Ryan Needham et Liza Violet, les têtes pensantes du groupe, ont fait appel à Ross Orton (M.I.A., The Fall…) à la production au lieu de leur habituel acolyte MJ de Hookworms. Et sans surprise, on retrouve leur college rock des années 1990 aux inspirations grunge et psychédélique sur ces dix titres réussis avec des futurs hymnes efficaces comme « Give Blood », « Sentimental » et autres « Suck It Out remarquables pour sa ligne de basse incroyable et son refrain catchy. Comparé à auparavant, on sent un Menace Beach bien plus inspiré et qui n’a pas froid aux yeux, et ça fait plaisir !

Entre les épopées psychédéliques avec « Lemon Memory » ainsi que les saveurs sixties « Watch Me Boil » et sonorités flirtant avec le stoner avec « Can’t Get A Haircut » et la ballade sombre de « Dartaloid », les sales gosses de Leeds sont en pleine forme et nous font voir de toutes les couleurs. Ce que l’on remarque également, c’est Ryan Needham qui a abandonné le larsen pour un chant plus clair qu’auparavant mais pourtant c’est Liza Violet qui lui vole la vedette sur ce second opus. Celle qui s’est mise (in)volontairement en retrait sur l’EP Super Transporterreum brille de mille feux avec sa voix aiguë attendrissante sur le punchy « Maybe We’ll Drown » mais aussi sur l’excellent et éthéré « Owl ». Et que dire du final shoegaze oppressant de 6 minutes nommé « Hexbreaker II » qui nous emporte et nous absorbe dans un univers parallèle obscur sans compter le chant harmonieux et hanté de Liza Violet qui est la cerise du gâteau ?
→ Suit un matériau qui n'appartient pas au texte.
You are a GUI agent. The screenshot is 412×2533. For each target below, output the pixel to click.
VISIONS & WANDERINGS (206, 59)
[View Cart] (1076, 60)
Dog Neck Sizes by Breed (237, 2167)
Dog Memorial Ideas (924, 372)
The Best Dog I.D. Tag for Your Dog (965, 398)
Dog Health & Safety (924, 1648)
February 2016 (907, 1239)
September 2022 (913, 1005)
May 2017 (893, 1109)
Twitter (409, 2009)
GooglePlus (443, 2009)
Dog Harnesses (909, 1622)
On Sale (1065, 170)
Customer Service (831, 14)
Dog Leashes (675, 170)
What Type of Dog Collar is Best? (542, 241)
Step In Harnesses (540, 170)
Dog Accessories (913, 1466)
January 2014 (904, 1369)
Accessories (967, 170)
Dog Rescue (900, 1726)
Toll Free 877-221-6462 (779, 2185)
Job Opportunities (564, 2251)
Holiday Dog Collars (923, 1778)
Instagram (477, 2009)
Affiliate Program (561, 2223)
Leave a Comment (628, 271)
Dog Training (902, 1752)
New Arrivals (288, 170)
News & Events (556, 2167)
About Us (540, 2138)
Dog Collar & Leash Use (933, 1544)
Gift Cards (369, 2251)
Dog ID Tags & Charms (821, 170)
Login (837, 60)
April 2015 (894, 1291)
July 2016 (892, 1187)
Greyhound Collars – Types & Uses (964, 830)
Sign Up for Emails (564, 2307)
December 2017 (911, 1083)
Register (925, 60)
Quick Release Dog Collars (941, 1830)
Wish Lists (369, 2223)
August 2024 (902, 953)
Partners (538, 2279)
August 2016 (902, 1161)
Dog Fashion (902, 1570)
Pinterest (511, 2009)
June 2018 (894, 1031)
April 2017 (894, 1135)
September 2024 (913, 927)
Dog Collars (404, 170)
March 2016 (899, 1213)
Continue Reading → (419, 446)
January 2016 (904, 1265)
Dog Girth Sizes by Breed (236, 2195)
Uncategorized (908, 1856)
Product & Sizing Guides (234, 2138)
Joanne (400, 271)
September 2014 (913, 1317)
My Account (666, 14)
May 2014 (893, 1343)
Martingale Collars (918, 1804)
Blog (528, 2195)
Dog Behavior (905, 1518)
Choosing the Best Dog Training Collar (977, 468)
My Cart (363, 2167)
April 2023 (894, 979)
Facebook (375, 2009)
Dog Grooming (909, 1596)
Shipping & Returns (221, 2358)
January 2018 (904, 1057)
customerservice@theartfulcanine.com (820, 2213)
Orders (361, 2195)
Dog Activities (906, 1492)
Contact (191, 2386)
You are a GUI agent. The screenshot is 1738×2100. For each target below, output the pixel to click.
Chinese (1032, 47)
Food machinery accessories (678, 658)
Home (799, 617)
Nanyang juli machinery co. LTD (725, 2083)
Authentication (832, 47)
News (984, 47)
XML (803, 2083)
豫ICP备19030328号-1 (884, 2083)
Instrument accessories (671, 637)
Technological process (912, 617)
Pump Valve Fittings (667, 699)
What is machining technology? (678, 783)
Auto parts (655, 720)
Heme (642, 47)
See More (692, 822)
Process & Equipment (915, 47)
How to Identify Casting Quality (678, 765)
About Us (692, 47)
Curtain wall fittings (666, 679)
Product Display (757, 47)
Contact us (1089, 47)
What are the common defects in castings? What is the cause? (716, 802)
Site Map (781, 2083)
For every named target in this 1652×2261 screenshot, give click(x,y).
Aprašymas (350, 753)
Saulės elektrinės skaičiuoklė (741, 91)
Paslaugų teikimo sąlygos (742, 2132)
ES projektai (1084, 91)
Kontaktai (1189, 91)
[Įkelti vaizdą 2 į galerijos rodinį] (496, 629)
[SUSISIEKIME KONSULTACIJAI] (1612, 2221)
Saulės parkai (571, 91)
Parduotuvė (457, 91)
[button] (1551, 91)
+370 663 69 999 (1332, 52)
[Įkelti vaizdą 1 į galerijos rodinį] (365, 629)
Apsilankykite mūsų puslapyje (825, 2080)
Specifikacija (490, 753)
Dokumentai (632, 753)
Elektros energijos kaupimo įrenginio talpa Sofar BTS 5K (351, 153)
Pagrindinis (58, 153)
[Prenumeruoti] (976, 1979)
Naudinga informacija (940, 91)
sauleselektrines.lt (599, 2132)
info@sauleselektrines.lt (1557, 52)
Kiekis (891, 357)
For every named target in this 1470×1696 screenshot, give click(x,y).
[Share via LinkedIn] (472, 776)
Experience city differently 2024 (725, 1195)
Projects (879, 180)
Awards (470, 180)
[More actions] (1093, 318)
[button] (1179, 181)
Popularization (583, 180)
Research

Pour faire court, Lemon Memory surclasse largement Ratworld, à cause de l’incroyable alchimie que possède le superduo mais aussi leur capacité à conjuguer toutes les influences musicales sans aucun souci et avec plus d’assurance qu’auparavant. Le groupe de Leeds prouve qu’il sait très bien se débrouiller sans l’aide de leur grand manitou MJ et rien que pour ça, ils ont marqué un grand coup pour ce début d’année. Un album indie rock bien acide comme du citron.